- _Excerpt to read_:

──────

Posterior mean estimates (posterior standard deviations) obtained by running 2 independent MCMC chains of 50,000 iterations after 5,000 burnin. In italic are highlighted predictors which have a protective effect. Non significant estimates are highlighted in bold.

Problem with convergence of the two chains encountered.

Discussion

In this paper, we have presented a new approach for fitting discrete time survival models where the response variable contains missing values and at the same time where the known values of the response variable are surrounded by a certain amount of uncertainty. This type of data is especially found in epidemiology where the response variable relates to disease status, which itself is dependent on a (possibly imperfect) diagnostic test. The presence of missing values alone leads to a response variable which is not uniquely defined but instead takes the form of a set of multiple possible outcomes. This set of potential outcomes is further increased by the uncertainty relating to the imperfect nature of the test used, which affects the prior probability of each response pattern.

We developed a Bayesian model to deal with such cases and applied it to historical data on herd breakdown (HBD) with bovine tuberculosis (bTB). We found that accounting for the imperfect sensitivity of the diagnostic test affects which risk factors are significantly associated with a bTB herd breakdown and in particular that a decreased test sensitivity leads to larger confidence intervals around the parameter estimates of each risk factors.

A small set of predictors (mostly non cattle-purchase variables) were consistently significant across the best fitting models for each different value of test sensitivity. The cattle-purchase variables were the most affected by decreasing sensitivity values with only two out of the nine predictors identified for the perfect sensitivity best fitting model being significant across the whole range of sensitivity values. Whatever the true sensitivity of the test, larger herds (as represented by higher number of calves born, larger herd sizes, or greater number of animals tested) and herds with a history of bTB and larger number reactors found at a HBD 2 years previous to the current test had an increased risk of HBD while selling an animal before the test was protective. The marked increase in HBD after the 2001-FMD outbreak was also unaffected by decreased sensitivity. Our analyses also confirmed similarity in the pattern of HBD between neighbouring herds, which held through the range of sensitivity values with some variations in the predictors. As predictor variables we only considered the number of neighbouring herds that tested positive or negative rather than the number of neighbouring herds that were actually positive or negative. A possible extension of our modelling approach, when assuming less than perfect test sensitivity, would be to recalculate numbers of neighbours that are truly positive/negative for a given herd, at each iteration of the algorithm, for use as predictors but we will consider this extension elsewhere.

──────

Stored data

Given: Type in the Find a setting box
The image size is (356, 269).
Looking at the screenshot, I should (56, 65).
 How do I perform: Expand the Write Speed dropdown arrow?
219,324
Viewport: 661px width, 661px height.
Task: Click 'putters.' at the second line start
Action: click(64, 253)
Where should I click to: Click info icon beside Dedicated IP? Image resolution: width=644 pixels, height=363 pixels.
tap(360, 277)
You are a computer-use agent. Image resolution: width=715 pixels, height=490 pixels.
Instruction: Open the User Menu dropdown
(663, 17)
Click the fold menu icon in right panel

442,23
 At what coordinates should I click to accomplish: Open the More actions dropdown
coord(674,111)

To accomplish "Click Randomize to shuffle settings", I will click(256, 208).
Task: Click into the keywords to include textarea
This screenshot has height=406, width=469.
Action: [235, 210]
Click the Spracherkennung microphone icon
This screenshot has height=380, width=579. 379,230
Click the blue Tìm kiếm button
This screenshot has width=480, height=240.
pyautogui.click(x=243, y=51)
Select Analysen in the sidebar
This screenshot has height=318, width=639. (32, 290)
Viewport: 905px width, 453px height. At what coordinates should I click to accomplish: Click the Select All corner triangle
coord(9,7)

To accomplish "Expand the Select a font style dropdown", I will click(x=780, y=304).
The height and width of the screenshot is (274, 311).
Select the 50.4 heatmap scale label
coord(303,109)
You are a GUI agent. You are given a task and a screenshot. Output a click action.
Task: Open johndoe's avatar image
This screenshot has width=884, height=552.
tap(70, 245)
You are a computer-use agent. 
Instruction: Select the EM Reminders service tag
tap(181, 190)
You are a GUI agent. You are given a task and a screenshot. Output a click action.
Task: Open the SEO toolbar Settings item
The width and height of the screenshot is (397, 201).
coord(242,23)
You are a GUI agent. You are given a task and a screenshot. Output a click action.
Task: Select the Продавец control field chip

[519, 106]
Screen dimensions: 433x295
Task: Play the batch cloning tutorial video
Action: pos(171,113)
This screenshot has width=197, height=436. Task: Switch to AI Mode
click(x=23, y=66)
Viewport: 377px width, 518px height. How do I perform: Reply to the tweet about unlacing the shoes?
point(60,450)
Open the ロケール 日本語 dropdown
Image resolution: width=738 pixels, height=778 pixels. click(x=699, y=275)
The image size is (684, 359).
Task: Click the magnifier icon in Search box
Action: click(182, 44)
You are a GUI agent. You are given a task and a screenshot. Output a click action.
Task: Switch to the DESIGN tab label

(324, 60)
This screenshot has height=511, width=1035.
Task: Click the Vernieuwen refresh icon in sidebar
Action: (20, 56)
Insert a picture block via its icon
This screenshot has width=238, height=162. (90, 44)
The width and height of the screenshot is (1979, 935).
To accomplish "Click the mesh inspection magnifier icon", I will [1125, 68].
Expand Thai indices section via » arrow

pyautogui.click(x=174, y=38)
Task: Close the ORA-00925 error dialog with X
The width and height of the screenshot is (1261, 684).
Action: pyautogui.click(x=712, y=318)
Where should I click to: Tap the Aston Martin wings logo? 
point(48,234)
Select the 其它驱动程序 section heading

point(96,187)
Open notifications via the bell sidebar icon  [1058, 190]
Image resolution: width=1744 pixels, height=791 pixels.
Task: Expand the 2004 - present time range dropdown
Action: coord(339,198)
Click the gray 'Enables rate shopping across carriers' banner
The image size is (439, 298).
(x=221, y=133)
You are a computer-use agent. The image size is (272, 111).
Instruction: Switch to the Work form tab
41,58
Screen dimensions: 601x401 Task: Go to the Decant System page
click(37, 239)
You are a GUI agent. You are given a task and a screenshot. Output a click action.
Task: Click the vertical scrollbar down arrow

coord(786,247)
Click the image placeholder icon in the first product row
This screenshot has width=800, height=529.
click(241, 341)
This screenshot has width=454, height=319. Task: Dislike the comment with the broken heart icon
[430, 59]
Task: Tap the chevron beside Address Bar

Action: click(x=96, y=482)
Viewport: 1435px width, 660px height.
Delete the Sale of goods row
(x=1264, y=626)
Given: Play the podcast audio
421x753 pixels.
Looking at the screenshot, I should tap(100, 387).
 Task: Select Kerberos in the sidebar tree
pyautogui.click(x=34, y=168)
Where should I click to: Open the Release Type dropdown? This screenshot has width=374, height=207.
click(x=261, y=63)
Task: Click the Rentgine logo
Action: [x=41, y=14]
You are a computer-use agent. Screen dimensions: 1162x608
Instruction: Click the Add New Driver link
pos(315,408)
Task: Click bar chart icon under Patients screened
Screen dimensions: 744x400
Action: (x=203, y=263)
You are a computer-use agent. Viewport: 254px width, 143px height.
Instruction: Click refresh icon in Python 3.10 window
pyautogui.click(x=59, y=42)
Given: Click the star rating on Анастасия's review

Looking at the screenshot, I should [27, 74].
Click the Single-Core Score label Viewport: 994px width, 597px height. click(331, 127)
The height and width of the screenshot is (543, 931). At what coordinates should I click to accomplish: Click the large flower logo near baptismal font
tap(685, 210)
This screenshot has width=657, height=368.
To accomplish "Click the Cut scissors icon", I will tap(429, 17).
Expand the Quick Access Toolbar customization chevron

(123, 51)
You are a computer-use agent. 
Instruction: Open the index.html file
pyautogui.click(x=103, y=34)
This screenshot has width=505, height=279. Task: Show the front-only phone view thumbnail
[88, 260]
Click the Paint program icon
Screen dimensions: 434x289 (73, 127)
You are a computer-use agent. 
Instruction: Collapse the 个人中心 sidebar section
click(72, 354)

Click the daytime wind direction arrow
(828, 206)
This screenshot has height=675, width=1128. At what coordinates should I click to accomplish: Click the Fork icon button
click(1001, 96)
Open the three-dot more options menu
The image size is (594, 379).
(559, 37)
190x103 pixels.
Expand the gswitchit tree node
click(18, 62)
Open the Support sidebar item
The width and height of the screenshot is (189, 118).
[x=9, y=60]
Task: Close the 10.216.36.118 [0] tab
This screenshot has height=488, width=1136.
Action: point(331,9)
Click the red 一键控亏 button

──────

Transcribe the stretch of the bovine tuberculosis excerpt from "Problem with convergence" through "each response pattern.". The rows are separate material and are not connected to the bovine tuberculosis excerpt.

Problem with convergence of the two chains encountered.

Discussion

In this paper, we have presented a new approach for fitting discrete time survival models where the response variable contains missing values and at the same time where the known values of the response variable are surrounded by a certain amount of uncertainty. This type of data is especially found in epidemiology where the response variable relates to disease status, which itself is dependent on a (possibly imperfect) diagnostic test. The presence of missing values alone leads to a response variable which is not uniquely defined but instead takes the form of a set of multiple possible outcomes. This set of potential outcomes is further increased by the uncertainty relating to the imperfect nature of the test used, which affects the prior probability of each response pattern.